Non-sens écologique et controverses nutritives... Le poke bowl a-t-il encore sa place dans nos assiettes ? Éléments de réponse avec Alexandra Retion, diététicienne, et Ninon Gouronnec, spécialiste en cuisine durable.
Depuis sept ans, le poke bowl s'impose sur les tables des urbains. Selon une étude de Deliveroo, il a été le deuxième plat le plus commandé au monde en 2020, juste après le cheeseburger. Composé de poisson cru, de légumes et de riz, ce plat hawaïen connaît un véritable succès dans les restaurants français. Mais est-il vraiment en phase avec notre époque ?
Évolution d'un classique culinaire
Le poke bowl, symbole de la cuisine saine, s'est largement répandu. Recevant des éloges pour ses combinaisons équilibrées et sa présentation colorée, il est devenu un favori des pauses déjeuner. Cependant, son attrait pose question : en a-t-on fait trop ? Le quotidien Libération s'interrogeait récemment sur le risque d'indigestion lié à cette tendance.
Aujourd'hui, le poke bowl s’éloigne de ses racines hawaïennes, souvent remplaçant le poisson local par des variétés importées comme le saumon ou le thon. Les garnitures se diversifient avec des éléments tels que le poulet rôti et le tofu, tout en ajoutant des fruits exotiques comme l'ananas et la mangue. La recette se transforme en un mélange international, parfois au détriment de son authenticité.
Les enjeux nutritionnels et environnementaux
Bien que le poke bowl puisse offrir une nutrition complète grâce à une variété d'ingrédients, les spécialistes soulignent que beaucoup de recettes actuelles s'éloignent de l'optimum diététique. Le riz, souvent trop cuit, perd de ses bienfaits. De plus, la sélection d'aliments transformés augmente les taux de gras saturés, mettant en question les promesses initiales de ce plat.

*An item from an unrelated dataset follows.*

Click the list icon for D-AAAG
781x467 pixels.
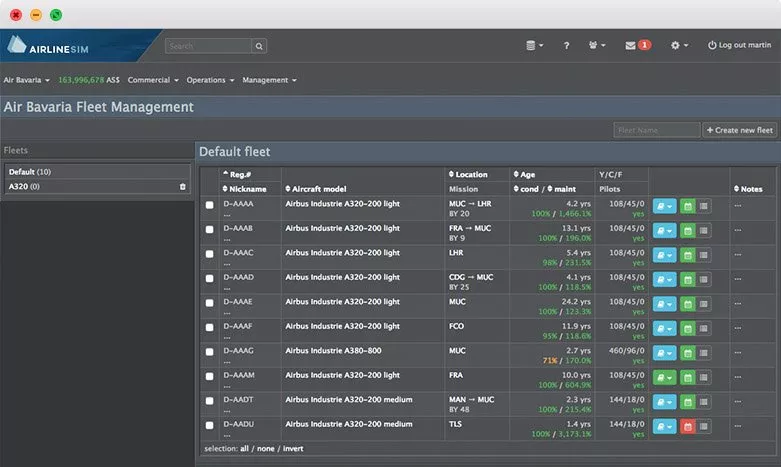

Les préoccupations environnementales sont également croissantes. La durabilité de ce plat est souvent mise en doute. Ninon Gouronnec souligne que l'importation de produits comme le saumon expose l'environnement à une surexploitation. Ces poissons, souvent élevés avec des antibiotiques, peuvent perturber les écosystèmes marins.
Vers une cuisine durable
Certaines enseignes prennent conscience de ces enjeux. Elles s’efforcent de réduire leur empreinte écologique en optant pour des ingrédients locaux et de saison. En remplaçant le saumon par des espèces moins menacées et en intégrant des légumes de producteurs proches, elles montrent que le poke bowl peut évoluer tout en restant attrayant.
À quelques pas de chez nous, des initiatives émergent. En Bretagne, par exemple, des restaurants substituent le saumon par de la truite locale. Cela prouve qu'il est possible de réinventer ce plat tout en tenant compte des réalités environnementales. Finalement, repenser le poke bowl pourrait nous mener vers une cuisine plus authentique et durable.